TEXT FOR ANALYSIS:
================

The "at the wrong time" issue will be fixed now if the relevant systems
tzdata has been updated to (at least) 2022g. The rest of that, is what you
discovered and reported in your message of Tue, 22 Nov 2022 12:49:13 +0000
(its Message-ID was: <Y3zFSV/bW8mrpgTb@localhost> which is not exactly
compliant with the e-mail standards, "@localhost" is not good enough, but
that doesn't matter here).
| (Note that I was careful to say
| "system" not "implementation" - Paul Eggert's C defect report said
| that the Arthur Olsen implementation behaved differently in 1994, but
| that is not a "system".)
Doesn't really matter, that is the implementation used, with modifications,
essentially everywhere these days - but all the systems do tend to modify
it. It is certainly what is in glibc() (modified).
| It's a shame that while mktime() implementations all do this case the
| same way, for gap times some give 01:30 and some 03:30.
And some give an error. You provided the evidence of that (beyond just
NetBSD). (And we only know about the few systems that have been tested so
far, there are more).
| It would have been good to be able to require one of the two results,
[three results]
And yes, it would be, and in this case, the error return is the one that
makes most sense, the others hide the truth. The same issue applies in
the "fold back" period, but is perhaps worse, as there's no way there for
the application to see something odd happened.

================

STORED DATA:
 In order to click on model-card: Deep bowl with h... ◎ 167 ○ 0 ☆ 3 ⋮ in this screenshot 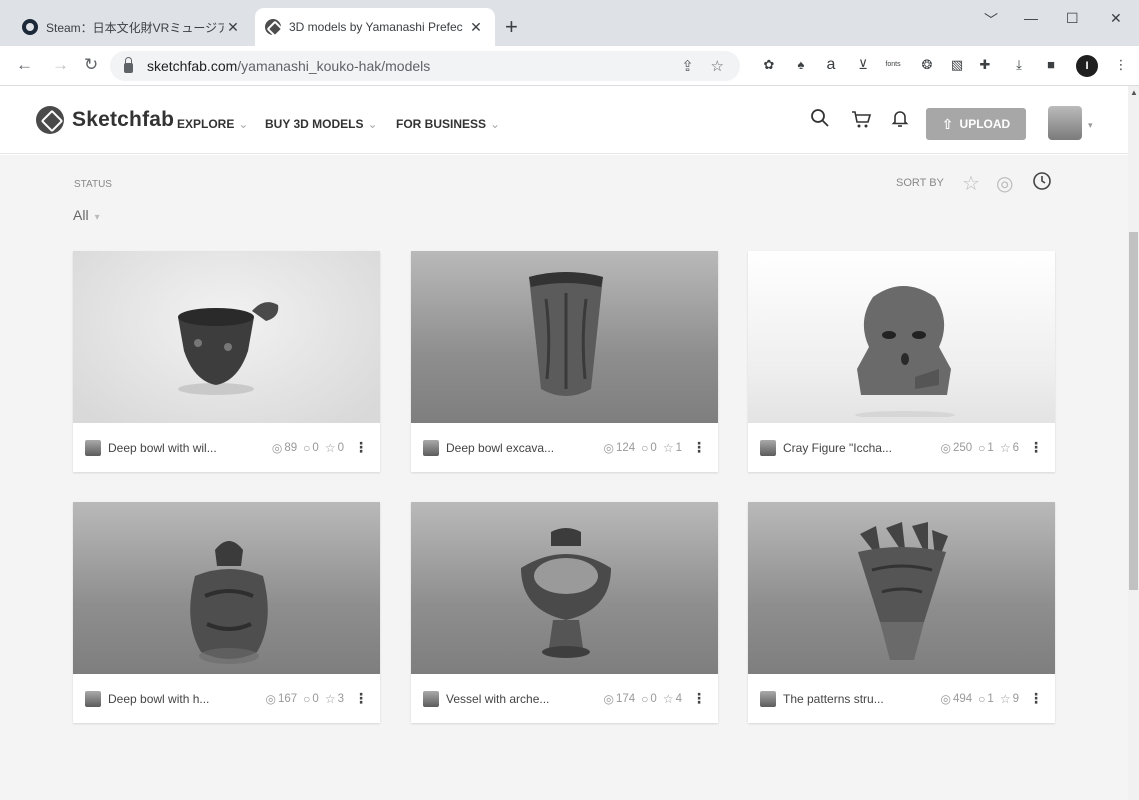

================

TASK ITEM A:
In the mktime() thread, why does the writer call the problem in the "fold back" period perhaps worse than the one with gap times?
TASK ITEM B:
Please set down everything in the mktime() thread from "Doesn't really matter, that" down to "in glibc() (modified).".

WRITTEN SOLUTION A:
In the "fold back" period, the application has no way to see that something odd happened.

WRITTEN SOLUTION B:
Doesn't really matter, that is the implementation used, with modifications,
essentially everywhere these days - but all the systems do tend to modify
it. It is certainly what is in glibc() (modified).